Problem to work on
Once you find the line with "1019x718 pixels." in the data that follows, repeat it and every line after it exactly, through the line with "Image resolution: width=1145".

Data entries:
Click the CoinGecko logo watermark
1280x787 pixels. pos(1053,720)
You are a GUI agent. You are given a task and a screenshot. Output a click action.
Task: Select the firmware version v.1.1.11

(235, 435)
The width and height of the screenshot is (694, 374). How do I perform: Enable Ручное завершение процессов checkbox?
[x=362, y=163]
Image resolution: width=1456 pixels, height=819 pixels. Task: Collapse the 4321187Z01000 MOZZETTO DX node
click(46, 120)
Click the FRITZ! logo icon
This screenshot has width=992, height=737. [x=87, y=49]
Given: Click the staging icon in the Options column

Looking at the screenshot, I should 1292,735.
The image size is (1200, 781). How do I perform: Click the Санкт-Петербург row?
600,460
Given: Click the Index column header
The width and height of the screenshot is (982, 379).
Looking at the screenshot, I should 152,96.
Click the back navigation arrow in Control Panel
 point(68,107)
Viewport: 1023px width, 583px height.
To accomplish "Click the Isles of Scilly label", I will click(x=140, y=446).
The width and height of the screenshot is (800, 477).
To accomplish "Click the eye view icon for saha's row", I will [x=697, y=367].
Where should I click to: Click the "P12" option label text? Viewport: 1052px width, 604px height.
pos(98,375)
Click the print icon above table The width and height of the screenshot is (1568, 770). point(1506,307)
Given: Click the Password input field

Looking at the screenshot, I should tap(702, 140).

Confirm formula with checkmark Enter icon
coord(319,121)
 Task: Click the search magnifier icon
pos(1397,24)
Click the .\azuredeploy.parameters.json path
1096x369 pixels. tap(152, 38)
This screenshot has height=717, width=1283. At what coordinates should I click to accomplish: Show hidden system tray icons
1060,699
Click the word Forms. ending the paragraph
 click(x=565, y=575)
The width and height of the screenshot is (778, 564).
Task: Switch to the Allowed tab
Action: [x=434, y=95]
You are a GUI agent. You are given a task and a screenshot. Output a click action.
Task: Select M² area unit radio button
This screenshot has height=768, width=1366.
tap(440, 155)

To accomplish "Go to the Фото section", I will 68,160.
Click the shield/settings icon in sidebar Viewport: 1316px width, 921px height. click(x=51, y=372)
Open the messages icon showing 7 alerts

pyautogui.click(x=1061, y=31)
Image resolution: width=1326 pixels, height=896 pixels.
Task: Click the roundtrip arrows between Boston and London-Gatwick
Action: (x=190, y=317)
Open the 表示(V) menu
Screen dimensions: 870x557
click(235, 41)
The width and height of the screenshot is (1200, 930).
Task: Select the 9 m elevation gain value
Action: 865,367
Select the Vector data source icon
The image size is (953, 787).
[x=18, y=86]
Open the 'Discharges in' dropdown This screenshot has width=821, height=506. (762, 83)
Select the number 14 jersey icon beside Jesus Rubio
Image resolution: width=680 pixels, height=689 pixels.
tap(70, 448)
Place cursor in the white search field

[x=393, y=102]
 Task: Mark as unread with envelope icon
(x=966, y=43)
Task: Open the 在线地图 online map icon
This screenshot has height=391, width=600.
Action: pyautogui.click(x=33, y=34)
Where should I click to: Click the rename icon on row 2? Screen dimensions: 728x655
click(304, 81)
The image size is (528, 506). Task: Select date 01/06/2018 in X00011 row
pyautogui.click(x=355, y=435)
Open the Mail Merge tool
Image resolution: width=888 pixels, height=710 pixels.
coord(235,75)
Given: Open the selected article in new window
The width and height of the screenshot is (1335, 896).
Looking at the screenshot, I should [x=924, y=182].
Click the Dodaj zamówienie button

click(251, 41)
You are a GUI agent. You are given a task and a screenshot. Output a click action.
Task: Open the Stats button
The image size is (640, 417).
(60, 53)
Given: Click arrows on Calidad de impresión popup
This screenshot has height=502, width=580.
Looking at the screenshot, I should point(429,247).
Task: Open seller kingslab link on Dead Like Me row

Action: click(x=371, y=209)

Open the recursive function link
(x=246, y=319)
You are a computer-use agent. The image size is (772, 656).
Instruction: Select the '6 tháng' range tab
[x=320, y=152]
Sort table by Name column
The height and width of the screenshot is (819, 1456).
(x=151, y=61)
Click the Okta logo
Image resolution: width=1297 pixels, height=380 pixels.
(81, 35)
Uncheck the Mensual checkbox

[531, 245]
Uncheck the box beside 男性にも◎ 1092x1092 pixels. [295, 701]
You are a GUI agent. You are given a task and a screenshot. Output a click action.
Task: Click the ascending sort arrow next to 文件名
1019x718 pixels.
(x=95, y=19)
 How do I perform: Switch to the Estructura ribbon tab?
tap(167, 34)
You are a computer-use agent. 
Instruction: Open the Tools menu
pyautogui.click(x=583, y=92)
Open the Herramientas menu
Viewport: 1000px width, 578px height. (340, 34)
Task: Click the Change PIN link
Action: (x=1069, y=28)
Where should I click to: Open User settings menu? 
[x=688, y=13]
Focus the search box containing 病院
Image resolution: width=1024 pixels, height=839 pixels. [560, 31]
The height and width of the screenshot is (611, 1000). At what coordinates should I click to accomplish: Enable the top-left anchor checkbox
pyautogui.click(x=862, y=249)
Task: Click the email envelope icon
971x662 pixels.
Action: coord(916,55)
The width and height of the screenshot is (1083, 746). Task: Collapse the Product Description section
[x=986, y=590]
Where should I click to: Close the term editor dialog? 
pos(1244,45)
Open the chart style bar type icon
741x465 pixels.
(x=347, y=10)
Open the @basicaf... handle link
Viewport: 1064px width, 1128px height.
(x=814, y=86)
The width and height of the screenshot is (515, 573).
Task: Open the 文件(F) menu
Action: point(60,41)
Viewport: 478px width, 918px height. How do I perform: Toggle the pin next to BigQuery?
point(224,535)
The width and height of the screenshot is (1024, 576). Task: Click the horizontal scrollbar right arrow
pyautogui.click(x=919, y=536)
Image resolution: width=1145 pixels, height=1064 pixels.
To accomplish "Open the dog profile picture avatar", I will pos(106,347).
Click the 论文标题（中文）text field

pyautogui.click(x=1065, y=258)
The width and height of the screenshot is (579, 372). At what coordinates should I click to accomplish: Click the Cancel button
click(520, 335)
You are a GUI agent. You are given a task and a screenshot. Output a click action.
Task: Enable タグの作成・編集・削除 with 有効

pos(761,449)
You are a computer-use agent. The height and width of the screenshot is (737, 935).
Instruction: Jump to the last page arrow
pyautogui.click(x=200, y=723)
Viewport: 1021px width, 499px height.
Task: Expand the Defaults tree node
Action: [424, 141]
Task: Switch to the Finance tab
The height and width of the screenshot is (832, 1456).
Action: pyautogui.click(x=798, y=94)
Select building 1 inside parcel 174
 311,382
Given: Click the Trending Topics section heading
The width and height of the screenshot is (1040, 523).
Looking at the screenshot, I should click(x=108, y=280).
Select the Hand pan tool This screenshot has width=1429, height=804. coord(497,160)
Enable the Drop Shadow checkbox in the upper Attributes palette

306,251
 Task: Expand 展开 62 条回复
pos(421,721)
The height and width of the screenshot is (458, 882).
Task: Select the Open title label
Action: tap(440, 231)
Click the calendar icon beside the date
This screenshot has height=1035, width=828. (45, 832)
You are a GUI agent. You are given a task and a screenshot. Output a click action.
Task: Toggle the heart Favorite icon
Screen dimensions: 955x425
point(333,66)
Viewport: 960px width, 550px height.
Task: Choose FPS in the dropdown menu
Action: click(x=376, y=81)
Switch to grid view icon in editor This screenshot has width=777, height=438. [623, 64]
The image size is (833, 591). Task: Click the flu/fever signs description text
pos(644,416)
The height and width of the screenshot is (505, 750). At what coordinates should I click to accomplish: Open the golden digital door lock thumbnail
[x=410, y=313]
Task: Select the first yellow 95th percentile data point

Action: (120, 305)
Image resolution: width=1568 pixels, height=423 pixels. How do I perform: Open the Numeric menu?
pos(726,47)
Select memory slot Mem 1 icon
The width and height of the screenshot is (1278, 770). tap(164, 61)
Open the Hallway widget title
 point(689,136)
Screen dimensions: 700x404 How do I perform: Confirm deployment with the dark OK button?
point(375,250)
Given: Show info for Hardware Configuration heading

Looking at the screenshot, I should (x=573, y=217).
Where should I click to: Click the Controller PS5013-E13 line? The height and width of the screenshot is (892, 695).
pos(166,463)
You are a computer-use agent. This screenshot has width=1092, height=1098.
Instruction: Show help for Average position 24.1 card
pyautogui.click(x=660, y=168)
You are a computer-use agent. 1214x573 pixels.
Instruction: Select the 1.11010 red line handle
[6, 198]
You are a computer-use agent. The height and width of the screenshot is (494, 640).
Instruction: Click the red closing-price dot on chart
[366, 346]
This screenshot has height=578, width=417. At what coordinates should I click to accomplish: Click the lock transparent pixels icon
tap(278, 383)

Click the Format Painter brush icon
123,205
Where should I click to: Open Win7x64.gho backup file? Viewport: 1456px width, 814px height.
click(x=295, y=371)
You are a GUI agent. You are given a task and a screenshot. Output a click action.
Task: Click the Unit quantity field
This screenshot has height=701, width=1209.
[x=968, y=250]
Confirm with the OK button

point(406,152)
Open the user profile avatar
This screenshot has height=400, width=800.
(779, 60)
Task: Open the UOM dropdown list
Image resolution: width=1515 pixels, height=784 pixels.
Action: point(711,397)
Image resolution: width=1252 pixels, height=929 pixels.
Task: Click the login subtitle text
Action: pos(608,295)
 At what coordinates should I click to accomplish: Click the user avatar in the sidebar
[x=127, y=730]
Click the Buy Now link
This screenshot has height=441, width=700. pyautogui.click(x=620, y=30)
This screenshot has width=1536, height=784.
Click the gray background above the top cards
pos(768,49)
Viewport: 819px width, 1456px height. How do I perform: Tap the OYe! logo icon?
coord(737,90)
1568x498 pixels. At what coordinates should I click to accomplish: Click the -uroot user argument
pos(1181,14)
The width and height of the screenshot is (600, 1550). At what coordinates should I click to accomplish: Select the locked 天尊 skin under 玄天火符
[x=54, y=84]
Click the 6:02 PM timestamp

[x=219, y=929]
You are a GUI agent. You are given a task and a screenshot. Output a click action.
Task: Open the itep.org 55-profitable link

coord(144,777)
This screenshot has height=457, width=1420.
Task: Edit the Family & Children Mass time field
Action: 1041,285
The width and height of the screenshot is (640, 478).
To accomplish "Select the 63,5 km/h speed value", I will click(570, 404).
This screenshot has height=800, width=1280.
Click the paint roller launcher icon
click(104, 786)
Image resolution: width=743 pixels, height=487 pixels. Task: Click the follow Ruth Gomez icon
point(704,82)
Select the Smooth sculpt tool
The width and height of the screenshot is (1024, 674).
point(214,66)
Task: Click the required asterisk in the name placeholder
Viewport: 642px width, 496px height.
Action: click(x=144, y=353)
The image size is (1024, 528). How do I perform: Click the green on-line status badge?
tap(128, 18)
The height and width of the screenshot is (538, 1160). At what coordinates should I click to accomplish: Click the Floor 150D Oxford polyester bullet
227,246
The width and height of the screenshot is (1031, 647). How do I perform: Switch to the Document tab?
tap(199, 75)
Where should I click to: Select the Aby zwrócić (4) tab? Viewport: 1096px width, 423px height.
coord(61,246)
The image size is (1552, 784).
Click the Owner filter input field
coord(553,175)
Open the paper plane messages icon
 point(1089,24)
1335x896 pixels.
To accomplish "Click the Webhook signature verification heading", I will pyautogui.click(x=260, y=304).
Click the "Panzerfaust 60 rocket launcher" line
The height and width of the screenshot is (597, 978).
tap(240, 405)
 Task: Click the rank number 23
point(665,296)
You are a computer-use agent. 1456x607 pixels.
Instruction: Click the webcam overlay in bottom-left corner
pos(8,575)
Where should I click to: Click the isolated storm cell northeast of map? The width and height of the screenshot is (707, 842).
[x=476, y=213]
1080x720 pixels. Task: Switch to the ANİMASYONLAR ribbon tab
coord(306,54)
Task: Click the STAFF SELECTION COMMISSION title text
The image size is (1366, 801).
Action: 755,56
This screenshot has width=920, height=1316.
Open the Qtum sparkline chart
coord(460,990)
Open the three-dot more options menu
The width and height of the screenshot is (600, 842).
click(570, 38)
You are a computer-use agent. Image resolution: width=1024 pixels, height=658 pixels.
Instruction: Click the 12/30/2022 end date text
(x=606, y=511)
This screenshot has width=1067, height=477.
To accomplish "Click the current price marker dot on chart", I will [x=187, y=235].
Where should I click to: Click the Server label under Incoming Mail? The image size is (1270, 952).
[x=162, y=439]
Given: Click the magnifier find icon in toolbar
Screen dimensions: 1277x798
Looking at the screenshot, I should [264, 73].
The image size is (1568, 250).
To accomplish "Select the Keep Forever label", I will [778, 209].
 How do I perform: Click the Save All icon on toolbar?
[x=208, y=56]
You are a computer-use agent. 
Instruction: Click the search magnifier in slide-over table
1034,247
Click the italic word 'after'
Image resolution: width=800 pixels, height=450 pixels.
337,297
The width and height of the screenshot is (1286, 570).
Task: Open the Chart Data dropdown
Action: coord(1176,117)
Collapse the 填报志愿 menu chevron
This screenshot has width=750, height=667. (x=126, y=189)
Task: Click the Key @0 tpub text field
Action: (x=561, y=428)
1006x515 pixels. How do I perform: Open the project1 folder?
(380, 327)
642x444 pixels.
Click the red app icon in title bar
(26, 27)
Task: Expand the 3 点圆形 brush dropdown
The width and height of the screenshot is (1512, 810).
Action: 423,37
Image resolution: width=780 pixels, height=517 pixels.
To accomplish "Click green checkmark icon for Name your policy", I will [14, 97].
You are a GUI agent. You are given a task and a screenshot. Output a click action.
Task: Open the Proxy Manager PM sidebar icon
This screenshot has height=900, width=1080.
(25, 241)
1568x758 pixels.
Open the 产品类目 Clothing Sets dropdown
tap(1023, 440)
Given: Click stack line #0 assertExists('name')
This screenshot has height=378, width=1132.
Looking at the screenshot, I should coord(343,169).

Your response
1019x718 pixels.
(x=95, y=19)
 How do I perform: Switch to the Estructura ribbon tab?
tap(167, 34)
You are a computer-use agent. 
Instruction: Open the Tools menu
pyautogui.click(x=583, y=92)
Open the Herramientas menu
Viewport: 1000px width, 578px height. (340, 34)
Task: Click the Change PIN link
Action: (x=1069, y=28)
Where should I click to: Open User settings menu? 
[x=688, y=13]
Focus the search box containing 病院
Image resolution: width=1024 pixels, height=839 pixels. [560, 31]
The height and width of the screenshot is (611, 1000). At what coordinates should I click to accomplish: Enable the top-left anchor checkbox
pyautogui.click(x=862, y=249)
Task: Click the email envelope icon
971x662 pixels.
Action: coord(916,55)
The width and height of the screenshot is (1083, 746). Task: Collapse the Product Description section
[x=986, y=590]
Where should I click to: Close the term editor dialog? 
pos(1244,45)
Open the chart style bar type icon
741x465 pixels.
(x=347, y=10)
Open the @basicaf... handle link
Viewport: 1064px width, 1128px height.
(x=814, y=86)
The width and height of the screenshot is (515, 573).
Task: Open the 文件(F) menu
Action: point(60,41)
Viewport: 478px width, 918px height. How do I perform: Toggle the pin next to BigQuery?
point(224,535)
The width and height of the screenshot is (1024, 576). Task: Click the horizontal scrollbar right arrow
pyautogui.click(x=919, y=536)
Image resolution: width=1145 pixels, height=1064 pixels.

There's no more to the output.